-- Soal Latihan --
[A] Jawablah pertanyaan berikut berdasarkan kutipan tentang bahasa politik.
(i) Siapa yang dirujuk untuk syarat bahwa pemberi perintah berkedudukan lebih tinggi daripada yang diperintah?
(ii) Kata apa yang dipakai Megawati untuk menyebut Jokowi dalam kampanye politik di Jawa pada 2014?
(iii) Dalam puisi apa kata tersebut menjadi metafor utama?
[B] Tuliskan ulang tanpa perubahan bagian kutipan tentang bahasa politik yang dimulai pada kata-kata "Kedua, konsep suara" dan berakhir setelah kata-kata "hidup dalam konteks.".
[C] Sambung kutipan tentang bahasa politik, mulai dari kalimat sesudah kalimat terakhirnya.

-- Kutipan Teks --
════

Indeks merupakan keterhubungan dua elemen secara kausal, kebersamaan, dan persentuhan (Silverstein 2003). Adalah sejumlah isyarat di atas yang menghubungkan teks denotasi dan teks interaksional sebuah konstruksi hubungan sosial, identifikasi diri dan lain sebagai kelompok sosial tertentu.

Isyarat mengingatkan terjadi antara pengingat dan pelupa. Ia muncul dalam bentuk perintah yang performatif. Salah satu syaratnya adalah yang memberikan perintah berkedudukan lebih tinggi daripada yang diperintah (Austin 1962). Untuk itu, pemakaian kata kalian untuk semua kader PDIP—entah itu yang di legislatif atau eksekutif—menjadi tepat sekali apalagi dengan menyebut mereka petugas partai, termasuk Jokowi dan Kalla. Tidak ada kekacauan bahasa politik, malahmembangun satu pidatokontekstual koheren.

Kedua, konsep suara atau voice (Bakhtin 1981 [1935]) menjelaskan satu cara bagaimana isyarat indeks menerangi konteks relevan. Konsep ini berkaitan dengan stratifikasi dan keragaman dalam bahasa. Bakhtin berpendapat bahasa sudah diambil alih secara keseluruhan, penuh dengan intensi dan aksen. Setiap kata sudah punya selera profesi, genre, partai, dan lain-lain.Bahasa hidup dalam konteks.

Dalam kampanye politik di Jawa pada 2014, misalnya, Megawati pernah meminta rakyat memilih Jokowi dengan mengatakan: ”pilihlah si kerempeng ini”. Kata ini lalu diambil alih lawan politik dan menjadi metafor utama dalam ”Sajak Seekor Ikan”-nya Fadli. Baik dalam kampanye maupun dalam puisi, kata kerempeng punya makna sama, yaitu sangat kurus sehingga tulang rusuk tampak menonjol.

════

-- Data Tercatat --
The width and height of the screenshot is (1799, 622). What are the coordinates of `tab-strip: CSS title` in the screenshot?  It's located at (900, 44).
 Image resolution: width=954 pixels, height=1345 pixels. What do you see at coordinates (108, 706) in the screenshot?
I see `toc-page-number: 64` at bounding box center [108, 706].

════

-- Jawaban Tiap Soal --
[A]
(i) Austin (1962)
(ii) Kerempeng ("pilihlah si kerempeng ini")
(iii) "Sajak Seekor Ikan"

[B]
Kedua, konsep suara atau voice (Bakhtin 1981 [1935]) menjelaskan satu cara bagaimana isyarat indeks menerangi konteks relevan. Konsep ini berkaitan dengan stratifikasi dan keragaman dalam bahasa. Bakhtin berpendapat bahasa sudah diambil alih secara keseluruhan, penuh dengan intensi dan aksen. Setiap kata sudah punya selera profesi, genre, partai, dan lain-lain.Bahasa hidup dalam konteks.

[C]
Namun, kata ini mengindeks suara berbeda dua kelompok yang berseteru pada saat kampanye. Suara Megawati adalah kedekatan, keakraban, dan kesamaan identitas dengan Jokowi, sedangkan suara Fadli menyorot relasi antara ikan hiu (Megawati) yang akan memangsa ikan kecil (Jokowi) di lautan lepas. Dengan demikian, berbicara lewat suara berarti memakai kata-kata yang mengindeks posisi-posisi sosial. Kata-kata mencirikan anggota- anggota kelompok tertentu.

Pidato Megawati lewat mediasi isyarat-isyarat verbal mengonstruksi dua posisi interaksional dan mendialogkan dua suara internal PDIP : pemimpin dan yang dipimpin. Presiden partai adalah Megawati, yang dipimpin adalah anggota dan kader partai.Sebagai pimpinan tertinggi ia berkuasa penuh dan memerintahkan kader yang bertugas di legislatif dan eksekutif untuk keluar dari partai kalau tidak mau disebut petugas partai.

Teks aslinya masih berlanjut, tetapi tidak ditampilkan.